We found adaquate restaurants in the area. KBC has a snack bar and Pizza on site as well as a breakfast buffet and a regular table service restaurant. There is also a Dukes Beach House which is within walking distance (maybe a mile walk each way) if you're up to it but, part of the walk must be done alone the sand beach. We enjoyed Lulu's for the food and prices in the Cannery Mall. There are several fast food choices in the area for less expensive meals should you choose to go that route every now and again. Whalers Village shopping center also has a few restaurants we found reasonable.

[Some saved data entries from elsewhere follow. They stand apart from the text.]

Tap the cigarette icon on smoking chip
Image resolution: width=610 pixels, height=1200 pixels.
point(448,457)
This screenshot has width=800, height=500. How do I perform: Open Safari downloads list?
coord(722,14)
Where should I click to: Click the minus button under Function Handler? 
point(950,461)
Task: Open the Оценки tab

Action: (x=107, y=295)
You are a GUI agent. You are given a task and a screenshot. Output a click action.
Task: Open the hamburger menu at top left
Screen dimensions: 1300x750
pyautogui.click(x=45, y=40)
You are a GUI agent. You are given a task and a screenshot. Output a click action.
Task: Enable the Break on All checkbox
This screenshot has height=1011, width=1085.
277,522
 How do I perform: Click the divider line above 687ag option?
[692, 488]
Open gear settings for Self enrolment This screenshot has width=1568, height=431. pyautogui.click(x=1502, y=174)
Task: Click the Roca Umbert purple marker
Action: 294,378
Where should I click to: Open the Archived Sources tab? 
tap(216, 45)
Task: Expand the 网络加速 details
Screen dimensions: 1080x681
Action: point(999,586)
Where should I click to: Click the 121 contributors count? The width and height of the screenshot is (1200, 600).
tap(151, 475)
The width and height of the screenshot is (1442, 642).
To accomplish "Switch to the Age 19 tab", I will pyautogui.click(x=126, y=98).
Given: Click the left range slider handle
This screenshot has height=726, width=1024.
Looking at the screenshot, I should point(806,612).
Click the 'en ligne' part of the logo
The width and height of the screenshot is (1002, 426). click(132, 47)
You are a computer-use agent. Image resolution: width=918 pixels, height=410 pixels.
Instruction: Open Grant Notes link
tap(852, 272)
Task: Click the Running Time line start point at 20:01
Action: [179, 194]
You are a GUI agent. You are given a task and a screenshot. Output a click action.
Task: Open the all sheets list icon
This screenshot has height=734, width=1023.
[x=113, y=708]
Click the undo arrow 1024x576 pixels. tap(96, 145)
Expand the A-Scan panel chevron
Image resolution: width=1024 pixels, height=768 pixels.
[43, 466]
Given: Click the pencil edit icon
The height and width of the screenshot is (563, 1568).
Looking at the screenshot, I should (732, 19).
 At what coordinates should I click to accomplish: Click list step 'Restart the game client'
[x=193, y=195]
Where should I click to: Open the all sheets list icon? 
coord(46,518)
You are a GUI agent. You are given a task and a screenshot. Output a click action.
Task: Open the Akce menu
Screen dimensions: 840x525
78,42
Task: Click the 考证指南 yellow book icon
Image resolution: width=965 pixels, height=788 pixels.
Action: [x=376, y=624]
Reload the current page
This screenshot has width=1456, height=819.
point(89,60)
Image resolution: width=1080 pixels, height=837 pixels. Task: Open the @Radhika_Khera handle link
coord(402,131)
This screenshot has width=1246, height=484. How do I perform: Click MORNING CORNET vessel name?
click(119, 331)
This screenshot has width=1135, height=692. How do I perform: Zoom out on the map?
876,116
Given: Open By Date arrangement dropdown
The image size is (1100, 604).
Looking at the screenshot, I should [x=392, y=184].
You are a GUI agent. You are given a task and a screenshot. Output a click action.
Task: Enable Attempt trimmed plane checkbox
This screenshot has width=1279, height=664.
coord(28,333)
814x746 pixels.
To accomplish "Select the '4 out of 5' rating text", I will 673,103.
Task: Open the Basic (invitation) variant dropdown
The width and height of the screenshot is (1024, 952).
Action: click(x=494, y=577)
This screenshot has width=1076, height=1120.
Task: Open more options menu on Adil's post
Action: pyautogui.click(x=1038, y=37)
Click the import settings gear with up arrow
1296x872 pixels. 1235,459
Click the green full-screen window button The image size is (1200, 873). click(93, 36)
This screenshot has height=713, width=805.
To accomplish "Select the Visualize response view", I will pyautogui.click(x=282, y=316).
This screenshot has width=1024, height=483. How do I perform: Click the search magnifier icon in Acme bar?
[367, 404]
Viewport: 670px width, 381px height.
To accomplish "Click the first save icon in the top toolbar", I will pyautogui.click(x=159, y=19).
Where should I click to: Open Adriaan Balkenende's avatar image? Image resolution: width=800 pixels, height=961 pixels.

I'll have to look their names up. If you drive the Road to Hana, start out with Breakfast at Charlies in Piai. The breakfast was good, service was friendly and the prices were reasonable for Maui. 

IMO KBC is good for kids and has a decent list of activities. They put up a big screen and show a poolside movie one night. 

There is snorkling right off the beach in front of the resort. I can't say how good or bad it might be. We saw a lot of sea turtles during our stay. They have scuba instructions available and we watched several groups go out every day. They also have a snuba demonstration in the pool at the resort. 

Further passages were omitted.